Губы Арины посинели от холода, они онемели и не слушались, будто чужие. Она попыталась прошептать, но получился лишь хриплый, сорванный выдох, больше похожий на предсмертный хрип.
— А… Арина…
Повторить имя ей пришлось мысленно, вложив в него все, что она могла, — остатки гордости, всю накопленную боль, всю выстраданную ярость, всю горечь предательства. Она швырнула ему свое имя, как бросают монету в бездонный колодец.

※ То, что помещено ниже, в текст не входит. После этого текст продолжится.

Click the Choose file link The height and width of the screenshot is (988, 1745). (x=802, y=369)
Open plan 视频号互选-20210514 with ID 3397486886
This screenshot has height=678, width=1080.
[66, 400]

Существо, Болотник, восприняло это. Она физически почувствовала, как ее имя, оторвавшись от нее, отзывается эхом в окружающем пространстве, будто его подхватили шепотки в камышах, бульканье в глубине, скрип деревьев, сам влажный воздух. Оно разнеслось по болоту, вплетаясь в его вечную песнь.
…А-ри-на… — прокатилось незримой волной, и на миг показалось, что даже блуждающие огоньки замерли в почтительном реверансе, а ветви старых сосен склонились ниже.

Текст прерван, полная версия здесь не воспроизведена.